Comprehensive DNAm profiling by WGBS

In total, 109 apparently healthy subjects between the ages of 34 and 74 years from residents of the Iwate prefecture, Japan, were enrolled (Table 1; Supplementary Table 1). Classical CD14++/CD16 monocytes and CD4+ T cells were isolated by fluorescence-activated cell sorting (FACS) with high purities (Supplementary Table 2). We subjected 102 samples to WGBS-based profiling of monocytes and CD4+ T cells. Both cell types were obtained from the same individual in 95 instances. The mean age of the subjects donating monocytes was 58.5 years and that of CD4+ T donors was 58.0 years. The number of males among monocyte and CD4+ T donors was 48 (47.1%) and 49 (48.0%), respectively.

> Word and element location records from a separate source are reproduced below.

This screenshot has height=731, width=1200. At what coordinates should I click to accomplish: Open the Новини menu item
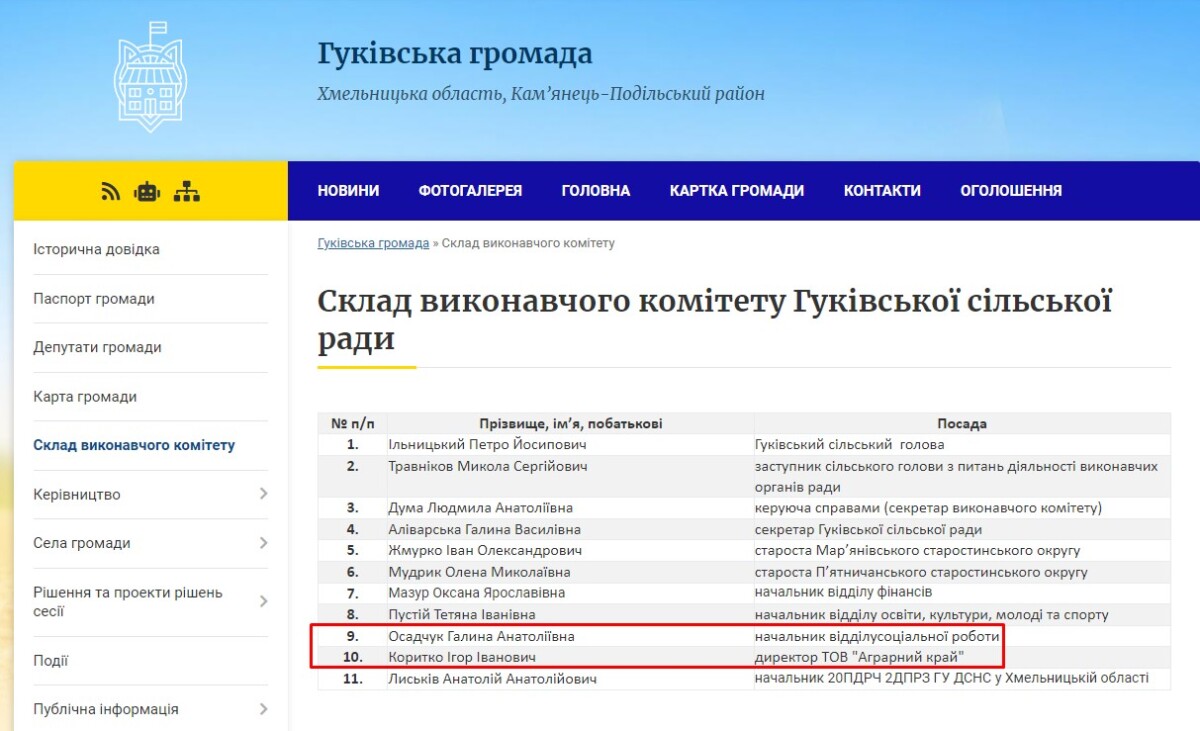point(348,191)
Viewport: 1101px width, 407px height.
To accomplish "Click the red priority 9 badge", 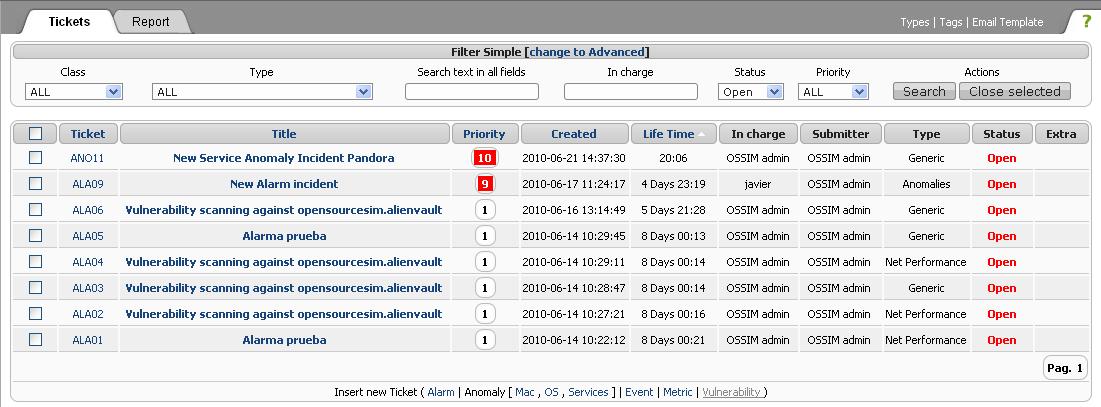I will pos(485,184).
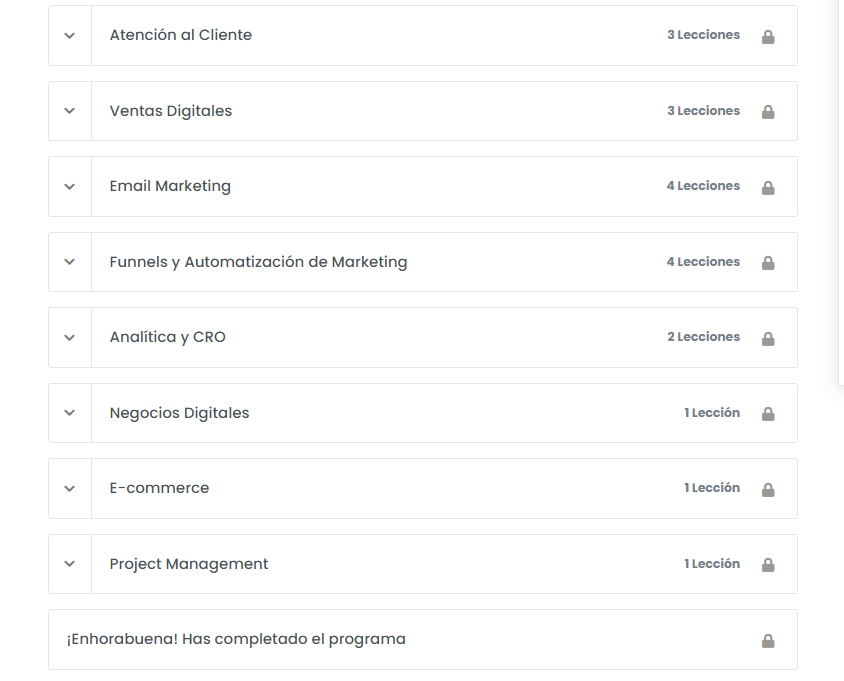844x681 pixels.
Task: Click the lock icon for Funnels y Automatización
Action: click(768, 263)
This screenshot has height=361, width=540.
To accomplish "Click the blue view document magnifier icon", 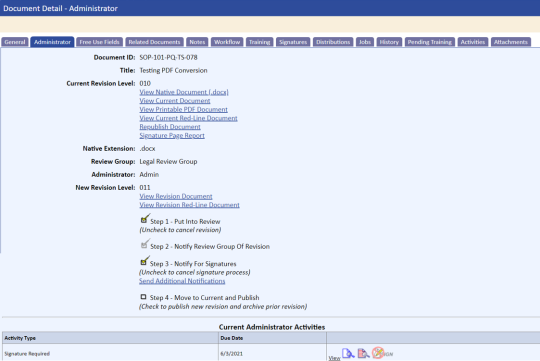I will 348,353.
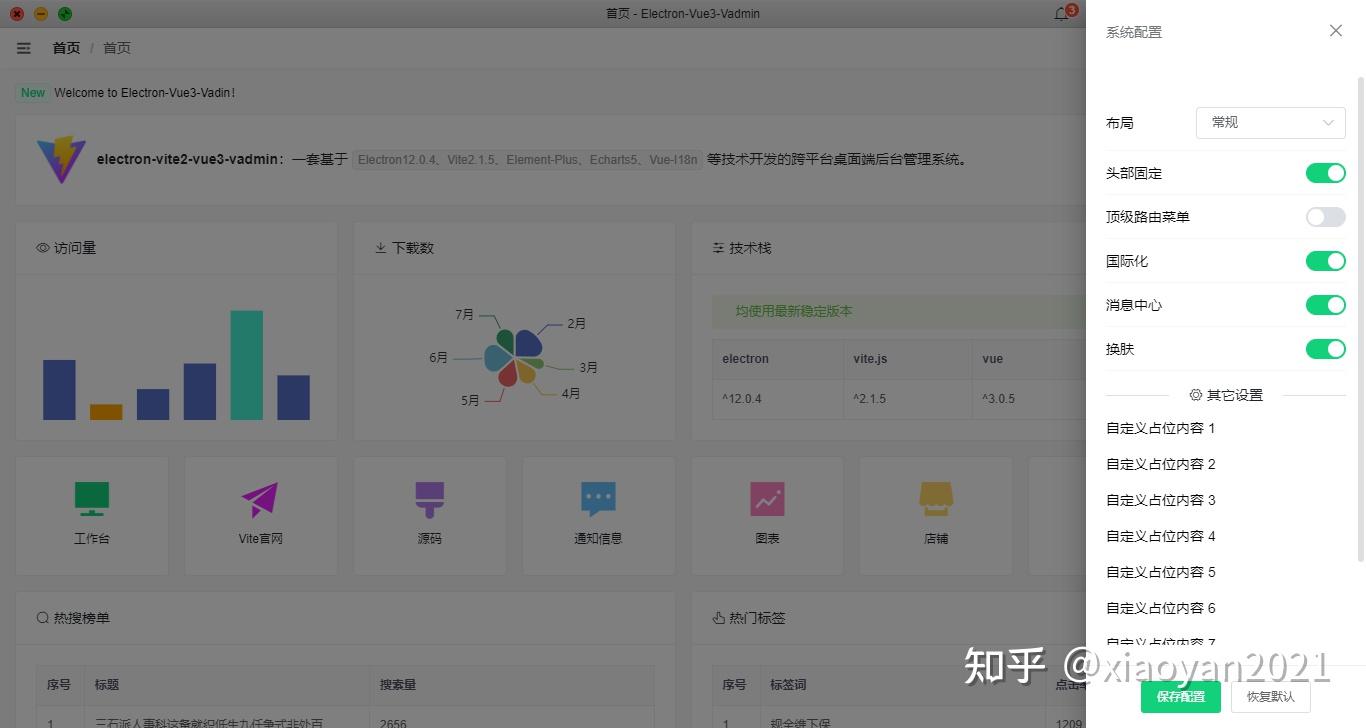This screenshot has height=728, width=1366.
Task: Open the 工作台 workbench shortcut
Action: [x=91, y=510]
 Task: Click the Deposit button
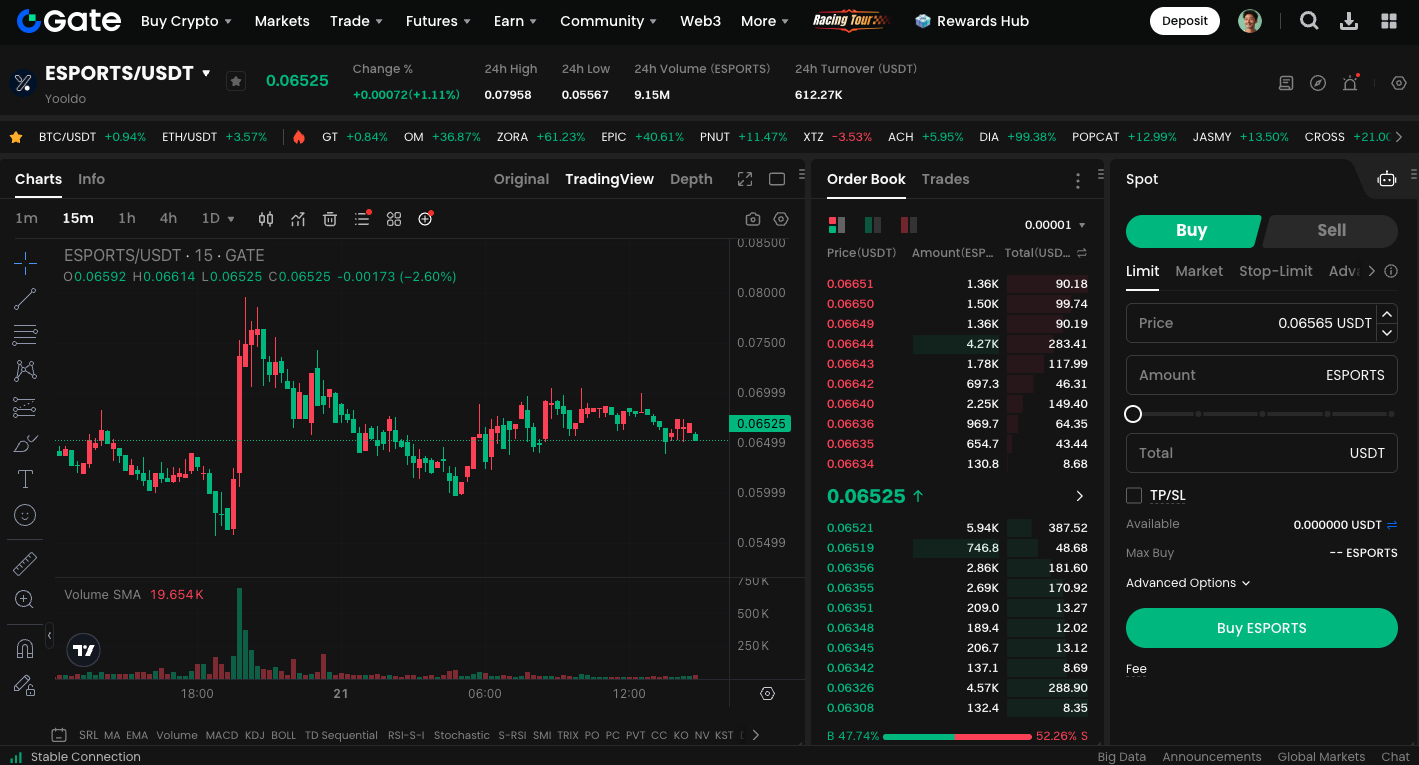click(x=1185, y=21)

Table 1 Statistics for WGBS-based DNAm profiles

In total, 159.1 billion reads and 19.9 tera base pairs of sequences were generated by WGBS (Table 1; Supplementary Tables 3 and 4). The average raw read depth was 31.1 for monocytes and 31.0 for CD4+ T cells, satisfying read depth recommendations for WGBS analysis.51 Bioinformatics processing and quality-control filtering resulted in DNAm profiles consisting of 23.9 million autosomal CpGs for monocytes and 24.0 million autosomal CpGs for CD4+ T cells. We only included CpGs that occurred in the human reference sequence. To minimise the effects of genetic variants on reference interval estimates, for each CpG site in the reference, when genetic variants altered the CpG sequence for part of the subjects, the DNAm level for the subjects was considered a missing value. The DNAm profiles comprehensively covered ~90% of autosomal CpGs in the human genome. Summary statistics for WGS and RNA-Seq data are presented in Supplementary Tables 5 and 6. WGS data were available for 105 out of the 109 participants.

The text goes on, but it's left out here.